Clinical trials have shown that the new drugs, called PCSK9
inhibitors, can lower LDL-cholesterol significantly and also improve
cardiovascular outcomes in people who don't get enough benefit from
statin drugs, which are the first-line treatment for high
cholesterol.
The problem with the newer drugs is the cost. During the period
covered by the new study, the cost of the PCSK9 inhibitors in the
U.S. was in the range of $14,000 per year, according to the American
Heart Association, which last fall encouraged drug companies to
lower their prices to improve patient access. Even when patients
have insurance, the out-of-pocket costs for these drugs can be
prohibitive, earlier studies have shown.
"One of the most surprising things we saw in this study was a
difference in risk in as little as 11.5 months of therapy," said
study coauthor Kelly Myers. "That means there is a beneficial effect
in less than a year."
Myers is chief technology officer at the FH Foundation, a non-profit
research and advocacy organization focused on familial
hypercholesterolemia, a genetic disease that causes high cholesterol
levels.
To take a closer look at the impact of patients' ability to get the
new drugs, the researchers combed through healthcare claims data on
139,036 adults with hypercholesterolemia who were prescribed a PCSK9
inhibitor between August 2015 and December 2017.

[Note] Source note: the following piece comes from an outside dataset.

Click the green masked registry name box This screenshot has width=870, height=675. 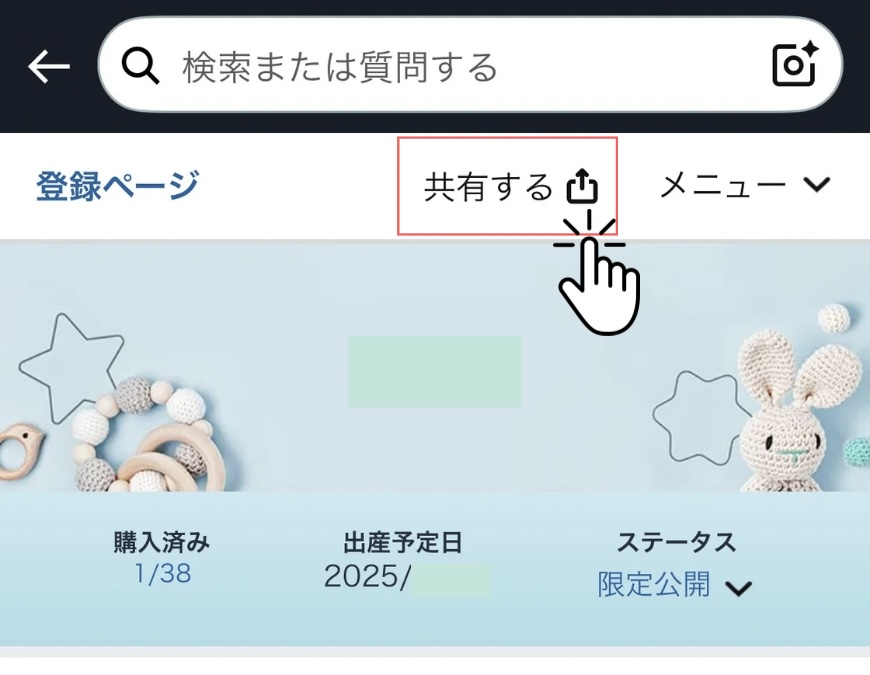tap(435, 372)
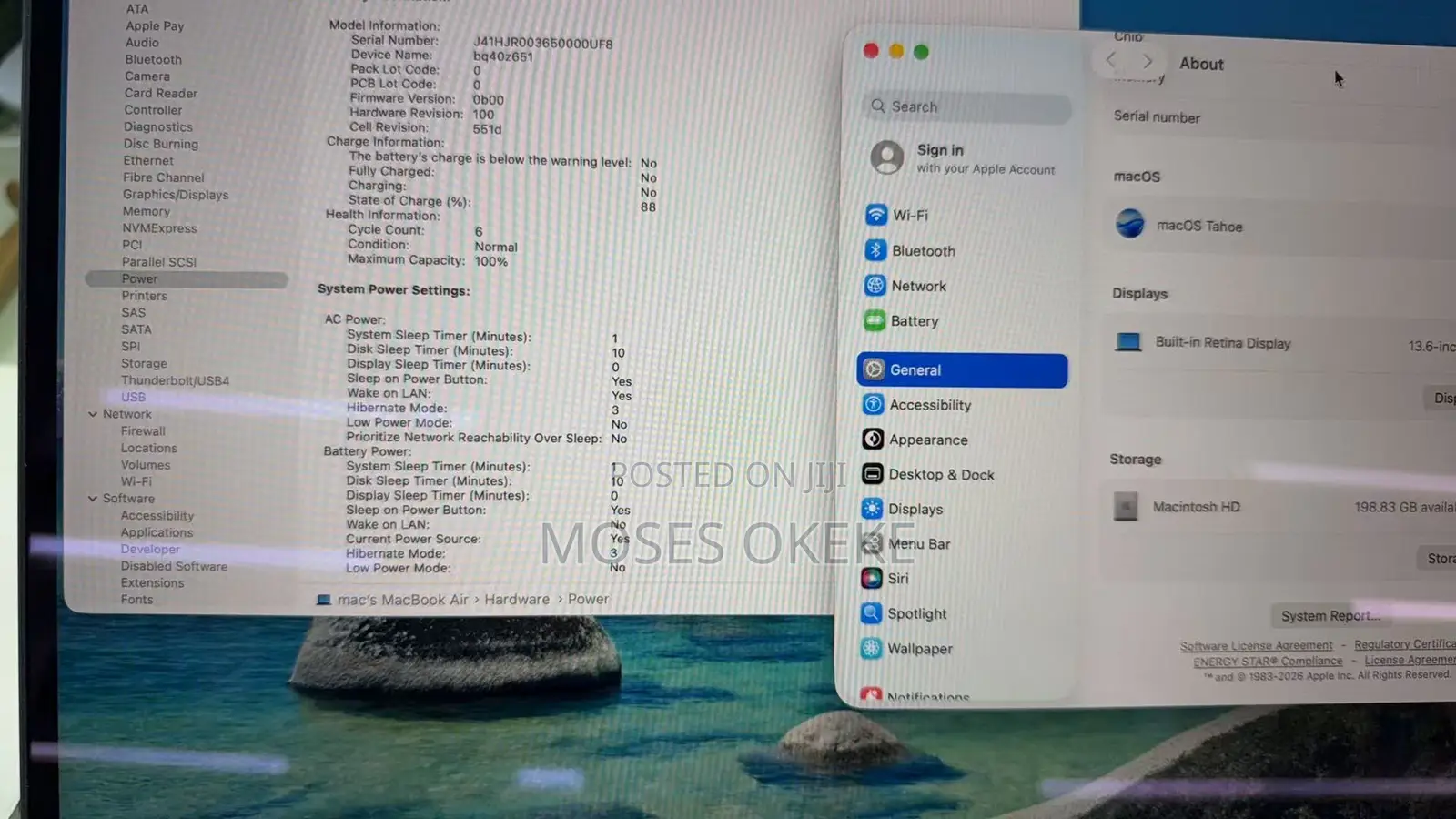Click the Siri icon in sidebar
The height and width of the screenshot is (819, 1456).
pos(872,578)
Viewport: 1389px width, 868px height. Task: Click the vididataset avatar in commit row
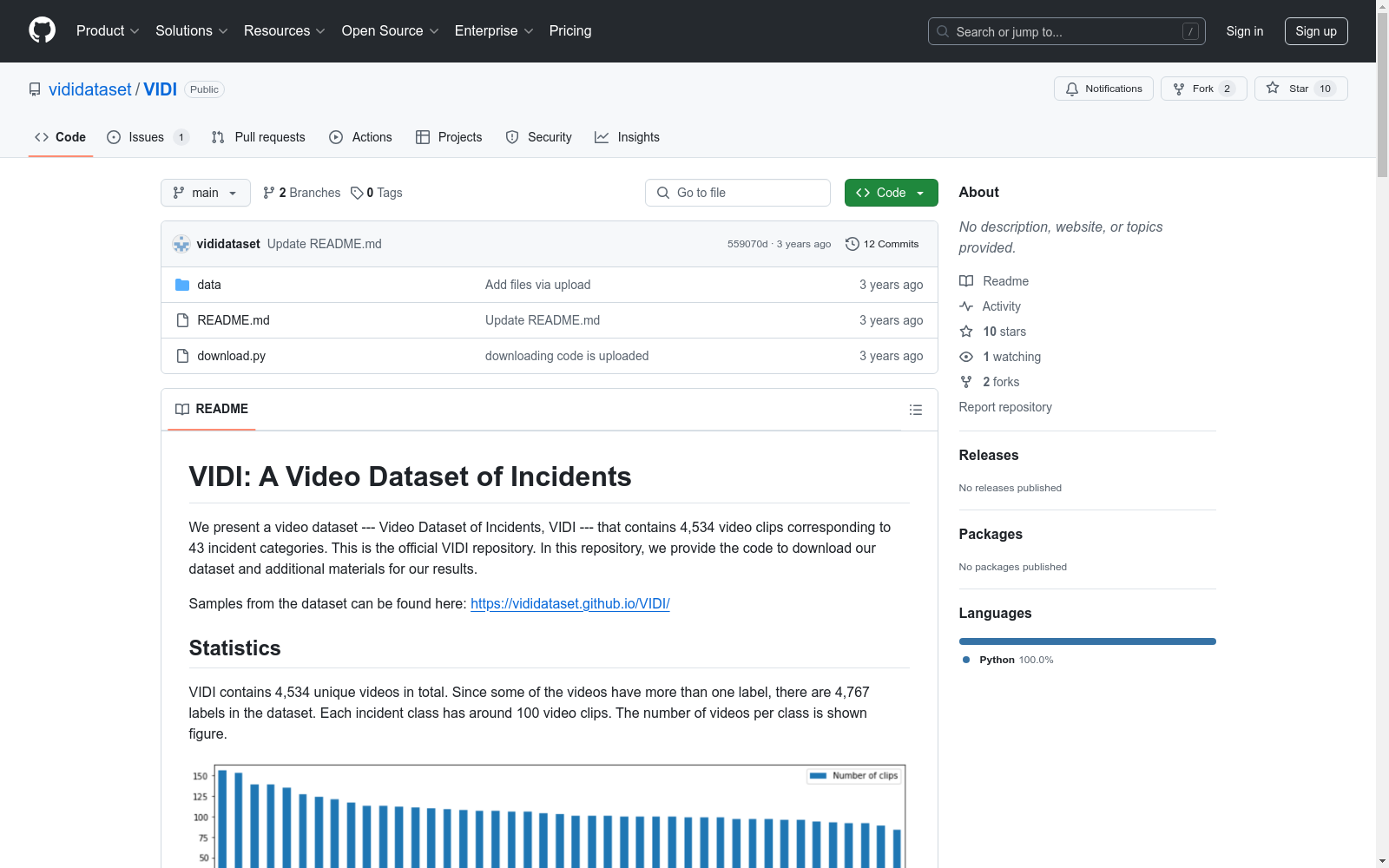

When they analyzed the data, the researchers found that 88,770
patients (63.8%) had a history of atherosclerosis and 2,899 (2.1%)
had a documented diagnosis of familial hypercholesterolemia.
Insurers had rejected nearly two-thirds (61%) of the prescriptions,
while 15% of patients had opted not to fill their prescriptions,
presumably because of the out-of-pocket costs, the researchers said.
A comparison of the patients whose prescriptions had been rejected
by insurers to those who had taken PCSK9 inhibitors for 338 days or
more showed a 16% increase in risk of a cardiovascular event, such
as a heart attack, a stroke, or cardiac bypass surgery over the
course of 11.5 months, without the medication.
Similarly, a comparison of patients who never filled their
prescriptions to those who had taken PCSK9 inhibitors for 338 days
or more yielded a 21% increase in the risk of cardiovascular events
over the same 11.5 month period, the authors reported in
Circulation: Cardiovascular Quality and Outcomes.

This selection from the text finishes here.